§ **WHAT IS REQUIRED**: The output should match the data below line for line.

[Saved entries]

● ● ● ●

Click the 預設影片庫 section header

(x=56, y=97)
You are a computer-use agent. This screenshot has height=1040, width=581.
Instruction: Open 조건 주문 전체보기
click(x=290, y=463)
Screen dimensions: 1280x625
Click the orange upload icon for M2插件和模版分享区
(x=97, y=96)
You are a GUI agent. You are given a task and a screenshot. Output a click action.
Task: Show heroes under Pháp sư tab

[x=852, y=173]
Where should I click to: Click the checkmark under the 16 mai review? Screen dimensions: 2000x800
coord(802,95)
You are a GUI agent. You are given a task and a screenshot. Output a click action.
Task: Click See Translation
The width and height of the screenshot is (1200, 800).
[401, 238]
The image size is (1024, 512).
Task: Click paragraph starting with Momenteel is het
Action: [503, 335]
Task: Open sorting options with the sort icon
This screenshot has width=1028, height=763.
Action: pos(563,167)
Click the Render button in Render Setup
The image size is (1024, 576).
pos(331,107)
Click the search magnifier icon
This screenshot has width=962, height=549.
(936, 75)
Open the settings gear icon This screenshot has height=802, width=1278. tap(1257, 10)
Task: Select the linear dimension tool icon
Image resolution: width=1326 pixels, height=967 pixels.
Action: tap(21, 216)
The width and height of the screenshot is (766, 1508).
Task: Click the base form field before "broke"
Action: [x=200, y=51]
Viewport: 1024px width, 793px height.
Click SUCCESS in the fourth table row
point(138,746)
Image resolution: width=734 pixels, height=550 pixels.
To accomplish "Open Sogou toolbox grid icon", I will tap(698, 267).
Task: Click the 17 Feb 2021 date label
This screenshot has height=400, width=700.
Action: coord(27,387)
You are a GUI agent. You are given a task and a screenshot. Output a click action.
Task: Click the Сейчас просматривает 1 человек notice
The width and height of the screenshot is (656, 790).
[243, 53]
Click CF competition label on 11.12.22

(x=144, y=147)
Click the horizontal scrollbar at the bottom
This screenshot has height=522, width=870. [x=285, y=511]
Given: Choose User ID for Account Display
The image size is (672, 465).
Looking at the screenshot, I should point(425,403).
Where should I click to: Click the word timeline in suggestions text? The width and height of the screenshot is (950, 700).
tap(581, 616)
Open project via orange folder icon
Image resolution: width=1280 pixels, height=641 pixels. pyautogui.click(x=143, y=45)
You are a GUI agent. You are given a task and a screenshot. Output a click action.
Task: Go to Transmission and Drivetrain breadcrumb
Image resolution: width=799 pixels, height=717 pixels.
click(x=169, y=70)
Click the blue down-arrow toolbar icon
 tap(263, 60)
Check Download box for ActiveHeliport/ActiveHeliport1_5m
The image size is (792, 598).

● ● ● ●

§ **SOLUTION FOR THIS EXERCISE**:
Click the 預設影片庫 section header

(x=56, y=97)
You are a computer-use agent. This screenshot has height=1040, width=581.
Instruction: Open 조건 주문 전체보기
click(x=290, y=463)
Screen dimensions: 1280x625
Click the orange upload icon for M2插件和模版分享区
(x=97, y=96)
You are a GUI agent. You are given a task and a screenshot. Output a click action.
Task: Show heroes under Pháp sư tab

[x=852, y=173]
Where should I click to: Click the checkmark under the 16 mai review? Screen dimensions: 2000x800
coord(802,95)
You are a GUI agent. You are given a task and a screenshot. Output a click action.
Task: Click See Translation
The width and height of the screenshot is (1200, 800).
[401, 238]
The image size is (1024, 512).
Task: Click paragraph starting with Momenteel is het
Action: [503, 335]
Task: Open sorting options with the sort icon
This screenshot has width=1028, height=763.
Action: pos(563,167)
Click the Render button in Render Setup
The image size is (1024, 576).
pos(331,107)
Click the search magnifier icon
This screenshot has width=962, height=549.
(936, 75)
Open the settings gear icon This screenshot has height=802, width=1278. tap(1257, 10)
Task: Select the linear dimension tool icon
Image resolution: width=1326 pixels, height=967 pixels.
Action: tap(21, 216)
The width and height of the screenshot is (766, 1508).
Task: Click the base form field before "broke"
Action: [x=200, y=51]
Viewport: 1024px width, 793px height.
Click SUCCESS in the fourth table row
point(138,746)
Image resolution: width=734 pixels, height=550 pixels.
To accomplish "Open Sogou toolbox grid icon", I will tap(698, 267).
Task: Click the 17 Feb 2021 date label
This screenshot has height=400, width=700.
Action: coord(27,387)
You are a GUI agent. You are given a task and a screenshot. Output a click action.
Task: Click the Сейчас просматривает 1 человек notice
The width and height of the screenshot is (656, 790).
[243, 53]
Click CF competition label on 11.12.22

(x=144, y=147)
Click the horizontal scrollbar at the bottom
This screenshot has height=522, width=870. [x=285, y=511]
Given: Choose User ID for Account Display
The image size is (672, 465).
Looking at the screenshot, I should point(425,403).
Where should I click to: Click the word timeline in suggestions text? The width and height of the screenshot is (950, 700).
tap(581, 616)
Open project via orange folder icon
Image resolution: width=1280 pixels, height=641 pixels. pyautogui.click(x=143, y=45)
You are a GUI agent. You are given a task and a screenshot. Output a click action.
Task: Go to Transmission and Drivetrain breadcrumb
Image resolution: width=799 pixels, height=717 pixels.
click(x=169, y=70)
Click the blue down-arrow toolbar icon
 tap(263, 60)
Check Download box for ActiveHeliport/ActiveHeliport1_5m
The image size is (792, 598).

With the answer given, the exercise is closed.